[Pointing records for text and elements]
Begin

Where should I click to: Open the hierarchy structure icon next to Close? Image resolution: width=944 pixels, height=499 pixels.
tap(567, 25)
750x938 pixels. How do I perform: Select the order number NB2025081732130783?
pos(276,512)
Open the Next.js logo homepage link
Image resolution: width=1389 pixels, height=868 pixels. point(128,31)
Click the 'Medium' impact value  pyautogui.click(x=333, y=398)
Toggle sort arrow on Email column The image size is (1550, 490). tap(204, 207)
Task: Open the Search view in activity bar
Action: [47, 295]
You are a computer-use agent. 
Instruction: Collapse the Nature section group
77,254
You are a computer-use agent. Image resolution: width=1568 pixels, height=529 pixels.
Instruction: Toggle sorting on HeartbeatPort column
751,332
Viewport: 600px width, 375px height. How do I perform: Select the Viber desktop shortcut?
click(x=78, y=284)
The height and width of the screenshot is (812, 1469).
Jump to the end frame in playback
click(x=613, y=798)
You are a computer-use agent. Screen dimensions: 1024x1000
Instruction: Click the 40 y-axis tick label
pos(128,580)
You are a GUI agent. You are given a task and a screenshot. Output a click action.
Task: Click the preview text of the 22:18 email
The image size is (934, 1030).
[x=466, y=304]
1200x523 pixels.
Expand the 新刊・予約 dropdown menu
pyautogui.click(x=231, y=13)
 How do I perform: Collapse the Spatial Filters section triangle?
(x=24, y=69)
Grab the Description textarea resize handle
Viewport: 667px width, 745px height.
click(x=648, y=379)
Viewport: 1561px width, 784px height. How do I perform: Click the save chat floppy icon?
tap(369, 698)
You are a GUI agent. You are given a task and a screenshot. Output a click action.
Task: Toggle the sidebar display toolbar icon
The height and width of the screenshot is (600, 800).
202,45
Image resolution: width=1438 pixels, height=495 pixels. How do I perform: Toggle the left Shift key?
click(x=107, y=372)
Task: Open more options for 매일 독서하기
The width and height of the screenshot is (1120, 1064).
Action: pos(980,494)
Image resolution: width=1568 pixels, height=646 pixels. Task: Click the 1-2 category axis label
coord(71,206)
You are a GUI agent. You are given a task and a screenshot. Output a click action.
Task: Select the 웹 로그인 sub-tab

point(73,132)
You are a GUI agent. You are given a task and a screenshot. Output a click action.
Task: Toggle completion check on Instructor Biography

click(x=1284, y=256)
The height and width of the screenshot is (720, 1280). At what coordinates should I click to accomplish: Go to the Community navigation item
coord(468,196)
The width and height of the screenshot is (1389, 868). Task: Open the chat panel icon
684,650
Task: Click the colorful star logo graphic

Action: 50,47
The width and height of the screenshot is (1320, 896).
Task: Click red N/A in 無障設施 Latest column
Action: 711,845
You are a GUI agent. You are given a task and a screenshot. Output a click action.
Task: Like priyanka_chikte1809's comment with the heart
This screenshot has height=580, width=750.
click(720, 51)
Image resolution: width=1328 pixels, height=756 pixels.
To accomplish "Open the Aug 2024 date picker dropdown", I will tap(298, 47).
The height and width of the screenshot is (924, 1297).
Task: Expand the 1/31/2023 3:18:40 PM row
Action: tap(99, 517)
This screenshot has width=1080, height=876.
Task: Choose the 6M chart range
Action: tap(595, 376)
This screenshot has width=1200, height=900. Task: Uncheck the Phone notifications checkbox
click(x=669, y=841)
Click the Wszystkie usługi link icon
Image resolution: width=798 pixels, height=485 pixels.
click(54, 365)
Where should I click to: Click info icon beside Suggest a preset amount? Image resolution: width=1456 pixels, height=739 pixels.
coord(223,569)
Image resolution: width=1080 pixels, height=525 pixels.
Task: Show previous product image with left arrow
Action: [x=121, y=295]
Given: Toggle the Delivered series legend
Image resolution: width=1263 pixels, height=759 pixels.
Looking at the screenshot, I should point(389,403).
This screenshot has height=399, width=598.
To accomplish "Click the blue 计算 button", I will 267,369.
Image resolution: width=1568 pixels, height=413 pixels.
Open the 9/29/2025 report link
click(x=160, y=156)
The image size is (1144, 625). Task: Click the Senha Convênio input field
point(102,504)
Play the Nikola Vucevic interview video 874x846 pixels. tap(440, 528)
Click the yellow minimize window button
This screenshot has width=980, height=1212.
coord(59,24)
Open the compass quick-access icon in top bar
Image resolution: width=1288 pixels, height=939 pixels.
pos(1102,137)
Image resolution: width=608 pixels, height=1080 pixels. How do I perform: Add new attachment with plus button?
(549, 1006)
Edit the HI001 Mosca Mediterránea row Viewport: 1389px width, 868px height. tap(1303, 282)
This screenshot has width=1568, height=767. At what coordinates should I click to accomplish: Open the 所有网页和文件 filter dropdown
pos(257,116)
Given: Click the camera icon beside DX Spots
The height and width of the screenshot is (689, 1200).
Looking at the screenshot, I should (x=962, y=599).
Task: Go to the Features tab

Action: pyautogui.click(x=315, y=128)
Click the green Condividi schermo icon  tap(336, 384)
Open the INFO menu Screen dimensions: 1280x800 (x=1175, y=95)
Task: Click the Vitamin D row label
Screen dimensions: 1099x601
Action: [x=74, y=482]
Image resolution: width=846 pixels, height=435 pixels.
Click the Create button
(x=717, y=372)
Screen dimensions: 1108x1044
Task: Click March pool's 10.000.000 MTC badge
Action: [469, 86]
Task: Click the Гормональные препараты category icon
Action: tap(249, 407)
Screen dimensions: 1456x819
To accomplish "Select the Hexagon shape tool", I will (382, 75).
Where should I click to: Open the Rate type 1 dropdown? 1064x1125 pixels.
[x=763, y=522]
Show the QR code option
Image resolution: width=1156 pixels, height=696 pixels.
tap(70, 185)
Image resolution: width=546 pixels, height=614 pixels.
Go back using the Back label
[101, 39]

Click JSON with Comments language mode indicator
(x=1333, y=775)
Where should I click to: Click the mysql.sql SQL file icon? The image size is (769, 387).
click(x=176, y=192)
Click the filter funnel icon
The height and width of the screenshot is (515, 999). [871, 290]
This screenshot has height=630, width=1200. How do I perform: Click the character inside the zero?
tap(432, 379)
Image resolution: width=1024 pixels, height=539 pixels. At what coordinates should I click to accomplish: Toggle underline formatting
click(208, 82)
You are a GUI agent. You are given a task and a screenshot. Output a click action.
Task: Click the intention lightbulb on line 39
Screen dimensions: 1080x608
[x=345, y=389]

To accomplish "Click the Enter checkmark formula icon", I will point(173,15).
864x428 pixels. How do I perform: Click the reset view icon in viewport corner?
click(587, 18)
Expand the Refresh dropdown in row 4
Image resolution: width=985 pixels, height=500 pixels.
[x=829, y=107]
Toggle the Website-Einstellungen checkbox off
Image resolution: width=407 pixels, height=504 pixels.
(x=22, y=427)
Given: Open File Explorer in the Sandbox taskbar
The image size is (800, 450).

End

_What is expected_. Copy every line of the listing above verbatim.

_Finished task_.
Where should I click to: Open the hierarchy structure icon next to Close? Image resolution: width=944 pixels, height=499 pixels.
tap(567, 25)
750x938 pixels. How do I perform: Select the order number NB2025081732130783?
pos(276,512)
Open the Next.js logo homepage link
Image resolution: width=1389 pixels, height=868 pixels. point(128,31)
Click the 'Medium' impact value  pyautogui.click(x=333, y=398)
Toggle sort arrow on Email column The image size is (1550, 490). tap(204, 207)
Task: Open the Search view in activity bar
Action: [47, 295]
You are a computer-use agent. 
Instruction: Collapse the Nature section group
77,254
You are a computer-use agent. Image resolution: width=1568 pixels, height=529 pixels.
Instruction: Toggle sorting on HeartbeatPort column
751,332
Viewport: 600px width, 375px height. How do I perform: Select the Viber desktop shortcut?
click(x=78, y=284)
The height and width of the screenshot is (812, 1469).
Jump to the end frame in playback
click(x=613, y=798)
You are a computer-use agent. Screen dimensions: 1024x1000
Instruction: Click the 40 y-axis tick label
pos(128,580)
You are a GUI agent. You are given a task and a screenshot. Output a click action.
Task: Click the preview text of the 22:18 email
The image size is (934, 1030).
[x=466, y=304]
1200x523 pixels.
Expand the 新刊・予約 dropdown menu
pyautogui.click(x=231, y=13)
 How do I perform: Collapse the Spatial Filters section triangle?
(x=24, y=69)
Grab the Description textarea resize handle
Viewport: 667px width, 745px height.
click(x=648, y=379)
Viewport: 1561px width, 784px height. How do I perform: Click the save chat floppy icon?
tap(369, 698)
You are a GUI agent. You are given a task and a screenshot. Output a click action.
Task: Toggle the sidebar display toolbar icon
The height and width of the screenshot is (600, 800).
202,45
Image resolution: width=1438 pixels, height=495 pixels. How do I perform: Toggle the left Shift key?
click(x=107, y=372)
Task: Open more options for 매일 독서하기
The width and height of the screenshot is (1120, 1064).
Action: pos(980,494)
Image resolution: width=1568 pixels, height=646 pixels. Task: Click the 1-2 category axis label
coord(71,206)
You are a GUI agent. You are given a task and a screenshot. Output a click action.
Task: Select the 웹 로그인 sub-tab

point(73,132)
You are a GUI agent. You are given a task and a screenshot. Output a click action.
Task: Toggle completion check on Instructor Biography

click(x=1284, y=256)
The height and width of the screenshot is (720, 1280). At what coordinates should I click to accomplish: Go to the Community navigation item
coord(468,196)
The width and height of the screenshot is (1389, 868). Task: Open the chat panel icon
684,650
Task: Click the colorful star logo graphic

Action: 50,47
The width and height of the screenshot is (1320, 896).
Task: Click red N/A in 無障設施 Latest column
Action: 711,845
You are a GUI agent. You are given a task and a screenshot. Output a click action.
Task: Like priyanka_chikte1809's comment with the heart
This screenshot has height=580, width=750.
click(720, 51)
Image resolution: width=1328 pixels, height=756 pixels.
To accomplish "Open the Aug 2024 date picker dropdown", I will tap(298, 47).
The height and width of the screenshot is (924, 1297).
Task: Expand the 1/31/2023 3:18:40 PM row
Action: tap(99, 517)
This screenshot has width=1080, height=876.
Task: Choose the 6M chart range
Action: tap(595, 376)
This screenshot has width=1200, height=900. Task: Uncheck the Phone notifications checkbox
click(x=669, y=841)
Click the Wszystkie usługi link icon
Image resolution: width=798 pixels, height=485 pixels.
click(54, 365)
Where should I click to: Click info icon beside Suggest a preset amount? Image resolution: width=1456 pixels, height=739 pixels.
coord(223,569)
Image resolution: width=1080 pixels, height=525 pixels.
Task: Show previous product image with left arrow
Action: [x=121, y=295]
Given: Toggle the Delivered series legend
Image resolution: width=1263 pixels, height=759 pixels.
Looking at the screenshot, I should point(389,403).
This screenshot has height=399, width=598.
To accomplish "Click the blue 计算 button", I will 267,369.
Image resolution: width=1568 pixels, height=413 pixels.
Open the 9/29/2025 report link
click(x=160, y=156)
The image size is (1144, 625). Task: Click the Senha Convênio input field
point(102,504)
Play the Nikola Vucevic interview video 874x846 pixels. tap(440, 528)
Click the yellow minimize window button
This screenshot has width=980, height=1212.
coord(59,24)
Open the compass quick-access icon in top bar
Image resolution: width=1288 pixels, height=939 pixels.
pos(1102,137)
Image resolution: width=608 pixels, height=1080 pixels. How do I perform: Add new attachment with plus button?
(549, 1006)
Edit the HI001 Mosca Mediterránea row Viewport: 1389px width, 868px height. tap(1303, 282)
This screenshot has width=1568, height=767. At what coordinates should I click to accomplish: Open the 所有网页和文件 filter dropdown
pos(257,116)
Given: Click the camera icon beside DX Spots
The height and width of the screenshot is (689, 1200).
Looking at the screenshot, I should (x=962, y=599).
Task: Go to the Features tab

Action: pyautogui.click(x=315, y=128)
Click the green Condividi schermo icon  tap(336, 384)
Open the INFO menu Screen dimensions: 1280x800 (x=1175, y=95)
Task: Click the Vitamin D row label
Screen dimensions: 1099x601
Action: [x=74, y=482]
Image resolution: width=846 pixels, height=435 pixels.
Click the Create button
(x=717, y=372)
Screen dimensions: 1108x1044
Task: Click March pool's 10.000.000 MTC badge
Action: [469, 86]
Task: Click the Гормональные препараты category icon
Action: tap(249, 407)
Screen dimensions: 1456x819
To accomplish "Select the Hexagon shape tool", I will (382, 75).
Where should I click to: Open the Rate type 1 dropdown? 1064x1125 pixels.
[x=763, y=522]
Show the QR code option
Image resolution: width=1156 pixels, height=696 pixels.
tap(70, 185)
Image resolution: width=546 pixels, height=614 pixels.
Go back using the Back label
[101, 39]

Click JSON with Comments language mode indicator
(x=1333, y=775)
Where should I click to: Click the mysql.sql SQL file icon? The image size is (769, 387).
click(x=176, y=192)
Click the filter funnel icon
The height and width of the screenshot is (515, 999). [871, 290]
This screenshot has height=630, width=1200. How do I perform: Click the character inside the zero?
tap(432, 379)
Image resolution: width=1024 pixels, height=539 pixels. At what coordinates should I click to accomplish: Toggle underline formatting
click(208, 82)
You are a GUI agent. You are given a task and a screenshot. Output a click action.
Task: Click the intention lightbulb on line 39
Screen dimensions: 1080x608
[x=345, y=389]

To accomplish "Click the Enter checkmark formula icon", I will point(173,15).
864x428 pixels. How do I perform: Click the reset view icon in viewport corner?
click(587, 18)
Expand the Refresh dropdown in row 4
Image resolution: width=985 pixels, height=500 pixels.
[x=829, y=107]
Toggle the Website-Einstellungen checkbox off
Image resolution: width=407 pixels, height=504 pixels.
(x=22, y=427)
Given: Open File Explorer in the Sandbox taskbar
The image size is (800, 450).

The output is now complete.